[Stored entries]
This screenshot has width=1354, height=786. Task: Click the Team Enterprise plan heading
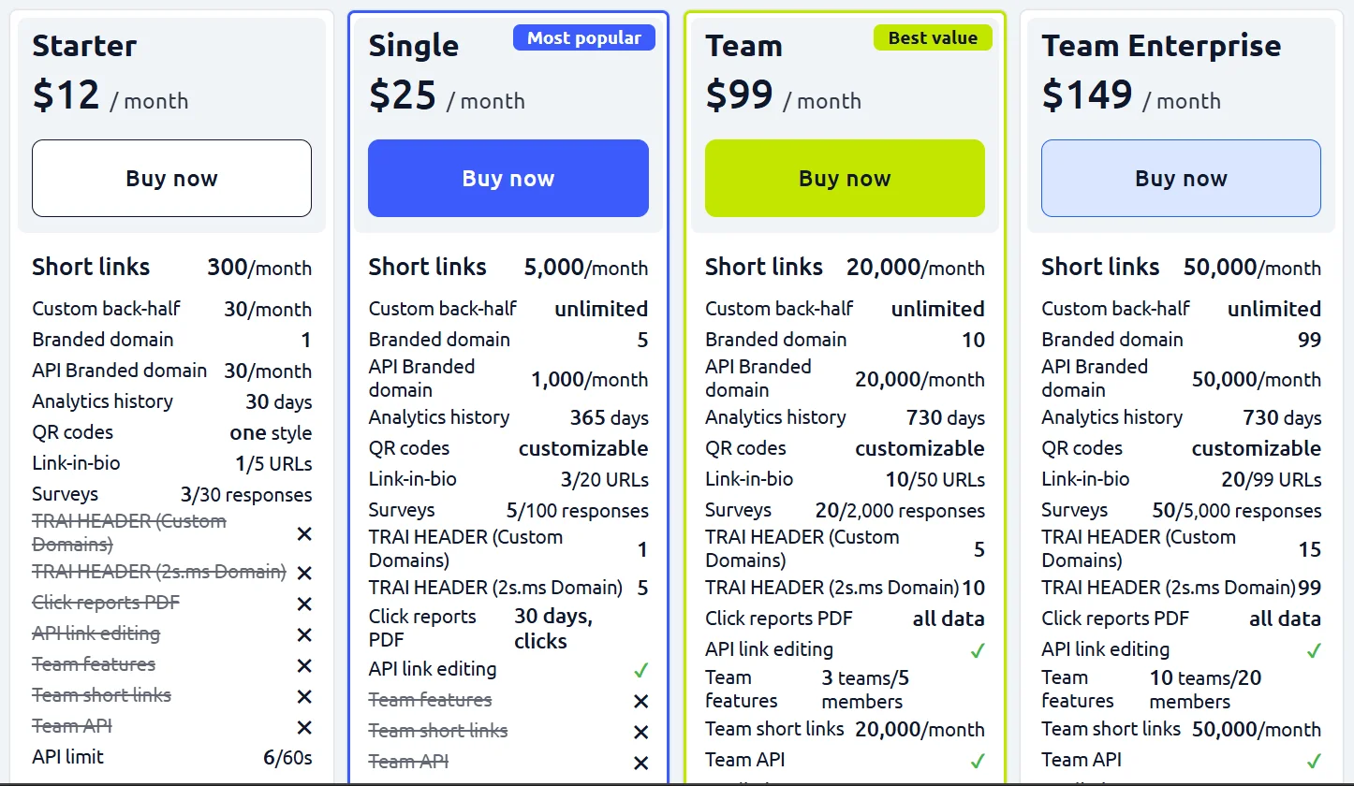(1161, 46)
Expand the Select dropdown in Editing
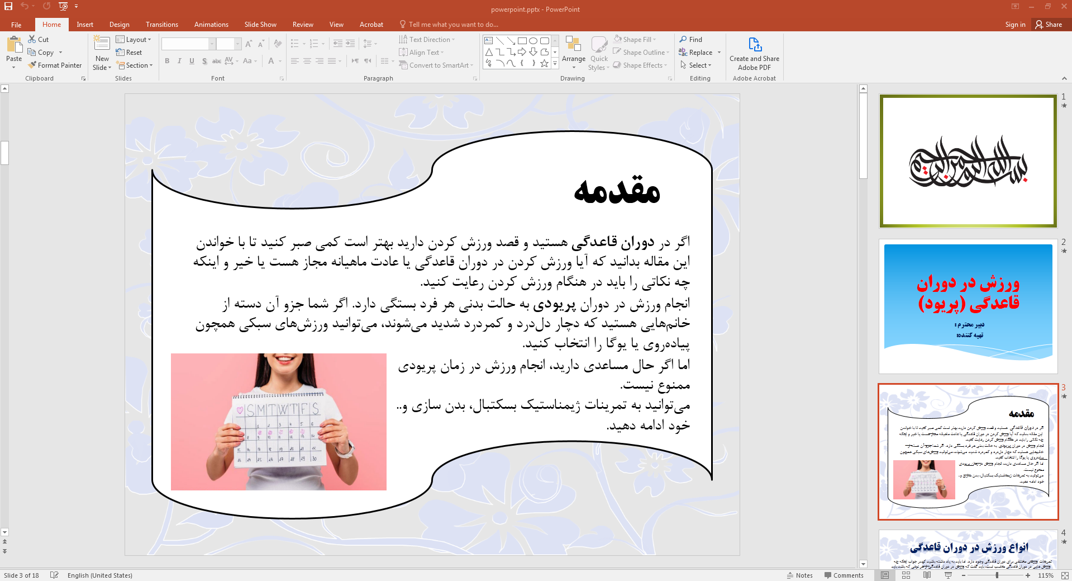Screen dimensions: 1072x581 pyautogui.click(x=696, y=65)
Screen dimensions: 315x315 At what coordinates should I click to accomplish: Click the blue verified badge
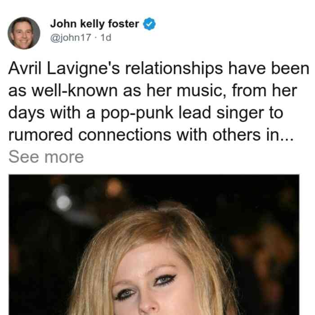[x=149, y=24]
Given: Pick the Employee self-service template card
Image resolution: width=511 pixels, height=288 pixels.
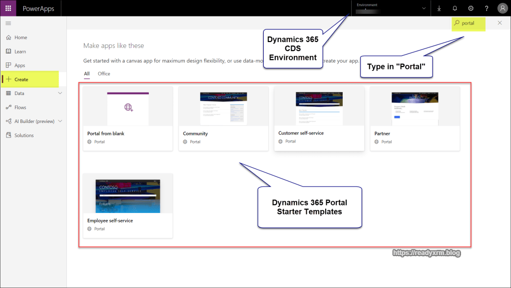Looking at the screenshot, I should [128, 205].
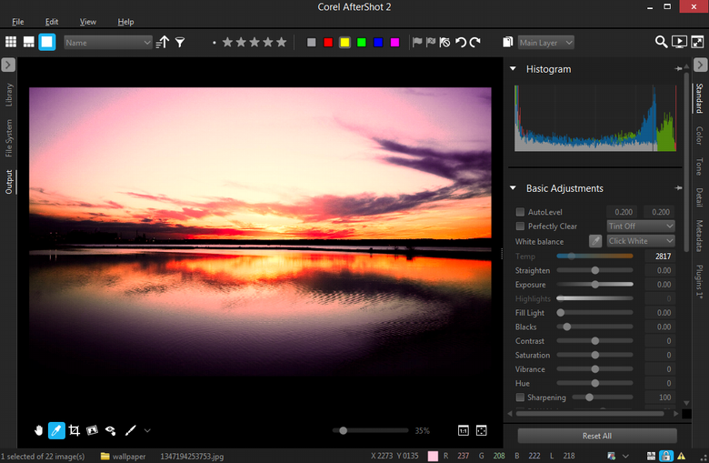Screen dimensions: 709x463
Task: Switch to thumbnail grid view
Action: 11,42
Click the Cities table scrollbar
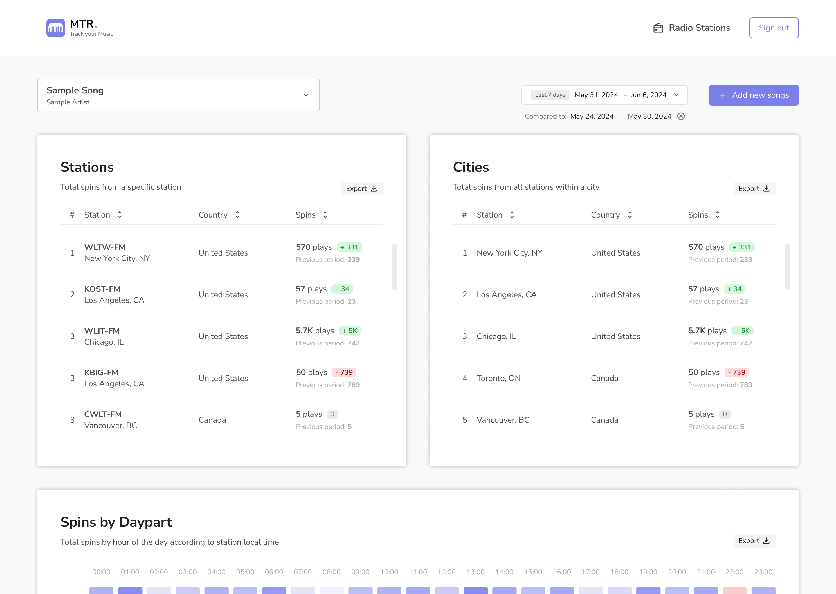Image resolution: width=836 pixels, height=594 pixels. coord(787,266)
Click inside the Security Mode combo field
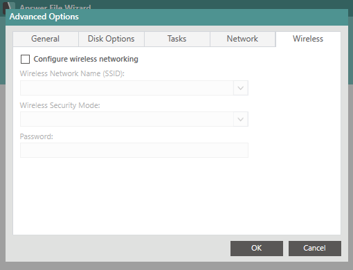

◆ **GIVEN TASK**: Turn the stored entries above into a numbered list, skipping any blank lines. Leave the pictures out of your answer.

◆ **EXERCISE OUTPUT**:
1. This screenshot has width=1354, height=786. Task: Click the Team Enterprise plan heading
2. (1161, 46)
3. Expand the Select dropdown in Editing
4. Screen dimensions: 1072x581 pyautogui.click(x=696, y=65)
5. Screen dimensions: 315x315 At what coordinates should I click to accomplish: Click the blue verified badge
6. [x=149, y=24]
7. Given: Pick the Employee self-service template card
8. Image resolution: width=511 pixels, height=288 pixels.
9. Looking at the screenshot, I should [128, 205].
10. Screen dimensions: 709x463
11. Task: Switch to thumbnail grid view
12. Action: 11,42
13. Click the Cities table scrollbar
14. Image resolution: width=836 pixels, height=594 pixels. coord(787,266)
15. Click inside the Security Mode combo field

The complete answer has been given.